John Key's special session chairing the UN Security Council on the Syria crisis overnight tonight has a heightened significance after the bombing of a UN convoy delivering aid near Aleppo on Monday.
It has sparked outrage and suggestions it amounts to a war crime, if deliberate.
Russia or the Syrian Air Force are thought to have carried out the bombing in which, according to Reuters sources, 18 of 30 trucks were hit and at least 12 people killed, even though all parties had been notified about the aid delivery.
It follows an accidental strike by US forces on Syrian troops at the weekend killing at least 60 and putting strains on a week-long truce negotiated between the United Sates and Russia and which led to heated exchanges and walk-outs by ambassadors on the Security Council.
The two men who negotiated the truce, US Secretary of State John Kerry and Russian Foreign Minister Sergey Lavrov, are expected to attend the Security Council debate.
Now the truce is looking closer to collapse. But Key wants the Security Council to salvage it.
The Prime Minister told reporters in New York yesterday that it made the special session on Syria even more critical.
"I don't have all of those facts but what I do know is the world needs Syria to be in a better place and the Syrian people most certainly need that.
"We can point fingers all day at each other and we can obviously identify the things that have gone wrong but it is a pathway for making things right that is critically important.
"All we can really do at the Security Council is put pressure on everybody to hold hands and see if there is more that we can do."
Asked about Australia's possible involvement in air strikes against Syrian Government troops at the weekend that violated the truce deal, Key said: "My genuine concern is not about which particular plane and which particular country it's associated to. The real concern is that there are these subsequent actions post the negotiated ceasefire.
"The question we all have to ask ourselves is not which country dropped a bomb accidentally or otherwise but what does it take to actually give some respite for I think the people of Syria and that's really what the leaders need to focus [on] now."
New Zealand is sharing the Security Council this month, the second time it has done so in its two-year term on the council.
It chose to run a special session on Syria several weeks ago before recent events.
Key will make a speech to the UN General Assembly about lunchtime Wednesday, New Zealand time.
The Syrian Conflict
1. The Syrian civil war began as pro-democracy demonstrations against the regime of President Bashar al-Assad.
2. Russia and Iran support the Assad regime while the United States and Saudi Arabia support the anti-Government rebels.
3. Isis controls parts of Syria and is the common enemy of just about everyone.
4. A US-led coalition has conducted air strikes against Isis in Syria; the Syrian Air Force has conducted air strikes against Isis, rebels and civilians and blocked humanitarian aid.

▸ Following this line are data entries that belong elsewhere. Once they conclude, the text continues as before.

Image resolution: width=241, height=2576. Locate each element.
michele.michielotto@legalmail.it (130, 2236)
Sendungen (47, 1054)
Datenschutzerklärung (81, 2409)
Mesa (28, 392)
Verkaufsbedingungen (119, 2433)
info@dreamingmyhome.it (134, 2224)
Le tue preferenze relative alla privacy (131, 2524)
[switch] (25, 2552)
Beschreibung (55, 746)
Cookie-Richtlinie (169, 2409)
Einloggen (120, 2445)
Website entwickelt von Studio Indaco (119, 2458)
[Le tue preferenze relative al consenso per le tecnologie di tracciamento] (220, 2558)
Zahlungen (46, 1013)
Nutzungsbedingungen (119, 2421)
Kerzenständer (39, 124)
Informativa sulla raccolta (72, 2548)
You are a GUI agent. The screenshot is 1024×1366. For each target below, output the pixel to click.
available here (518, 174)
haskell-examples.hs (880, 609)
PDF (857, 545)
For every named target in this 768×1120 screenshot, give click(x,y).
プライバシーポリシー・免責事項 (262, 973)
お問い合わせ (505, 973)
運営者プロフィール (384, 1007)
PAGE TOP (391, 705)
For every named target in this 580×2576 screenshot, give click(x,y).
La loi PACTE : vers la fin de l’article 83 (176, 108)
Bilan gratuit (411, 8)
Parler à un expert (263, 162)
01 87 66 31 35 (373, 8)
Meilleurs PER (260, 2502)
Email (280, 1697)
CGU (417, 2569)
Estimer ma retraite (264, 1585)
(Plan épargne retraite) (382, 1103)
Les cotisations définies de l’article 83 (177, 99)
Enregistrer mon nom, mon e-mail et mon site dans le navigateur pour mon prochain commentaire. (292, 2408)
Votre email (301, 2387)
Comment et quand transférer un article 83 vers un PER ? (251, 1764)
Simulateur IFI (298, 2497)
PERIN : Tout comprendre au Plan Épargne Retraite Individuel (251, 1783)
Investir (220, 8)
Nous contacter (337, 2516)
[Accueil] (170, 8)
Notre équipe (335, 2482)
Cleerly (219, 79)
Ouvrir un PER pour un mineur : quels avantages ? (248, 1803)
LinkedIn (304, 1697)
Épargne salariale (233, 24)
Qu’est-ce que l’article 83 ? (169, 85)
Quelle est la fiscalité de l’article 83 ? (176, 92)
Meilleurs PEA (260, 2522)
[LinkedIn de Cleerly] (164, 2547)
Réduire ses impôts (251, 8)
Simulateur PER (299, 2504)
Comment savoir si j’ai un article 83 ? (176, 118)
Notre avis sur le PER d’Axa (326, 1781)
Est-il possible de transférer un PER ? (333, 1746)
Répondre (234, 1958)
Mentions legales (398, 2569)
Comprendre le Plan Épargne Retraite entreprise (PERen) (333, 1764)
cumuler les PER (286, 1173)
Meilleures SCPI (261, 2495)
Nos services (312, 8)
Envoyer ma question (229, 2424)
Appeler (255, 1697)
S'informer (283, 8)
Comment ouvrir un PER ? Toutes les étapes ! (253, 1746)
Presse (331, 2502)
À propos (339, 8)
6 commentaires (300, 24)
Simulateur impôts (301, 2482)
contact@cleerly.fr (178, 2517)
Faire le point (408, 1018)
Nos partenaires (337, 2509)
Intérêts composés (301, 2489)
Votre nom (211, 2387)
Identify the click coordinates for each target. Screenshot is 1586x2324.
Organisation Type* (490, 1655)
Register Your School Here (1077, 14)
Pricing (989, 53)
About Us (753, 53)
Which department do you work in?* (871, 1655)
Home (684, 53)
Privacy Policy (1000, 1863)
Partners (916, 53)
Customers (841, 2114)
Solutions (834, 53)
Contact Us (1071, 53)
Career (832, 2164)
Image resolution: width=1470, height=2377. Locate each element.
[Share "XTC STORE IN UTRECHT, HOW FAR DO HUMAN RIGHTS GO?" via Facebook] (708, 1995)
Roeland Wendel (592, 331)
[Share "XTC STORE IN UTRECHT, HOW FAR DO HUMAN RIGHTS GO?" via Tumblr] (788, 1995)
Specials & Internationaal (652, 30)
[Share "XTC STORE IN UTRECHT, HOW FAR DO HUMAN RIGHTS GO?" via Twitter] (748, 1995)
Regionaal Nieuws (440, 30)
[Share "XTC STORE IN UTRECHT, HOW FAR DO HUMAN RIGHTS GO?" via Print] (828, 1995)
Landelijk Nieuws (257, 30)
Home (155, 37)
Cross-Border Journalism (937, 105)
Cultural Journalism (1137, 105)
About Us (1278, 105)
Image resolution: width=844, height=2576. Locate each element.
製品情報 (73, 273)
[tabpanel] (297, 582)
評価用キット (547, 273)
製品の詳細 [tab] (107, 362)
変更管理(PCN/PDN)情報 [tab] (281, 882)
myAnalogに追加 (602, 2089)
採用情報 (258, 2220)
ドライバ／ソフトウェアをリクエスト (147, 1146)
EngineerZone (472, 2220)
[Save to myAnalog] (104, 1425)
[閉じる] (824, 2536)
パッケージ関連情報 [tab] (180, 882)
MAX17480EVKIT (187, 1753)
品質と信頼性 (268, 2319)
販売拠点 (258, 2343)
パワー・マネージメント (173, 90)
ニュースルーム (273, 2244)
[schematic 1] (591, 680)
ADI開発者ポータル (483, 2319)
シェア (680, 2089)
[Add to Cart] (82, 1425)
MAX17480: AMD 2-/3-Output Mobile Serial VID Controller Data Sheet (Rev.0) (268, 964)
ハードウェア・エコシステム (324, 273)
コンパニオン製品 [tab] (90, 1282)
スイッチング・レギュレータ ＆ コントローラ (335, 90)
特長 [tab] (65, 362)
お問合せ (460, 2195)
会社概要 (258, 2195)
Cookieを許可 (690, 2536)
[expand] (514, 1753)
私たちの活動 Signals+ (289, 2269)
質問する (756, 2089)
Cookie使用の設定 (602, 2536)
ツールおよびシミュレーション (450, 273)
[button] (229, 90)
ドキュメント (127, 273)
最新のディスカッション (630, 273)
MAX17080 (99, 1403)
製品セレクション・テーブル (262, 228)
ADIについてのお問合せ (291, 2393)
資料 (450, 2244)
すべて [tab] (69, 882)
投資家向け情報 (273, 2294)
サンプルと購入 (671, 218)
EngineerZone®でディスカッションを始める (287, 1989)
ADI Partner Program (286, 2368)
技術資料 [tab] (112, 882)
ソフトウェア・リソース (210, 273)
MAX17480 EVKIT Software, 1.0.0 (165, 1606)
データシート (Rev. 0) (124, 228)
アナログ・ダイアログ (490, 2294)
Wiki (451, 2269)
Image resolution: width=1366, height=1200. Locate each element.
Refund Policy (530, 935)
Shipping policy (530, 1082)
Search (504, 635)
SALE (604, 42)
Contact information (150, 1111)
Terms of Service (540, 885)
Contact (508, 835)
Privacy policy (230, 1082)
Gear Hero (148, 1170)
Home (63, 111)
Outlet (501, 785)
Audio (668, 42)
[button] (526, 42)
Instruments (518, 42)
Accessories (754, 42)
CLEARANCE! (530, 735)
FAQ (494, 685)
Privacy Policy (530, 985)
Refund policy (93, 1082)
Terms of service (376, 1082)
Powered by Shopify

5. The Russian Air Force joined the conflict a year ago to support Syria.
6. The Syrian civil war has claimed more than 250,000 lives in five years.
7. The UN estimates that 18 million people still live in Syria, down from 24.5 million when the war began.
8. An estimated 4.8 million Syrians have fled the country, many to neighbouring Lebanon, Jordan and Turkey.
9. More than 6 million Syrians have been displaced internally.
10. Russian and US foreign ministers Sergey Lavrov and John Kerry negotiated a truce which would see an end to Syrian Air Force strikes against anti-Government rebels, humanitarian aid to besieged areas and joint military action by Russia and the US against Isis and another jihadist group, Jabhat Fateh Al-Sham, formerly the al-Qaeda aligned al-Nusra Front.